Before you are hired, you may be interviewed by the human resources manager, the hiring manager, company executives, and your future co-workers. The purpose of these interviews is to ensure that you're a good fit for both the organization and your team. Lumen Learning suggests that the person conducting the interview be called the interviewee and that they spend their time answering questions. On the other hand, the interviewer always asks the questions.
The interviewee is a person who faces the interview and answers the questions that are asked, but does not indicate what stage of the process the person is at. The first in-person job interview is usually a one-on-one interview between the applicant and a hiring manager. The interviewer will ask questions about the applicant's experience and skills, their work history, their availability and the qualifications that the company is looking for in the optimal candidate for the position. Here's an overview of each step of the interview process, along with tips on how best to manage each type of interview as you move up the interview ladder toward a job offer.
The interview may consist of a live conversation with a hiring manager, or you may be invited to participate in an on-demand interview, in which you record your answers to a series of interview questions for the hiring manager to review later. When you have passed the first interview, a second one can make you think that you have finished the interview process and you will soon know if you will receive a job offer. While no one can perfectly predict how a new job will turn out, staying alert to potential red flags during the interview process can help eliminate less-than-optimal employment options. In some positions where you work on-site, you may need to conduct a combination of remote and in-person interviews.
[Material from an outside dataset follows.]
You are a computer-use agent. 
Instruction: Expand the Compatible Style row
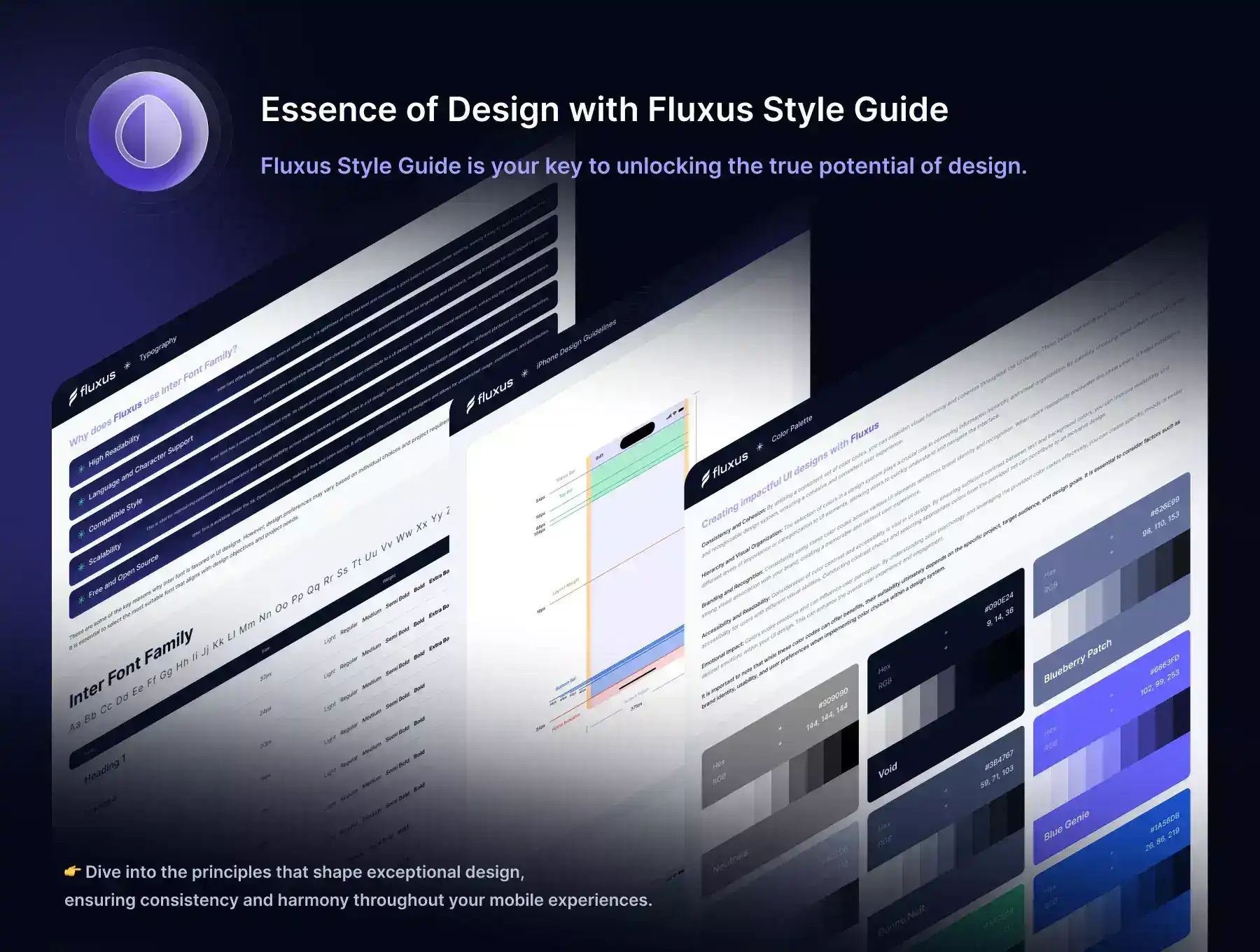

The final interview is the last step in the interview process and the interview where you can find out if you are going to receive a job offer or not. Regardless of where you are in the interview process, it's important to practice interviewing and be prepared for the typical interview questions you'll be asked during each step of the process. In fact, the most important thing you can do is to follow up and reiterate your interest in the position and thank the interviewer for taking the time to meet with you. Job interviews are a two-way process: you're interviewing your potential boss and employer just as much as they are interviewing you.
An applicant is a person who has expressed an initial interest in the position, even before the preliminary interviews take place. When you have overcome the sometimes tiring interview process, the last step will be a job offer. Here you will find information on how to prepare for an interview when you have already met with the company several times and tips on how to manage a final interview.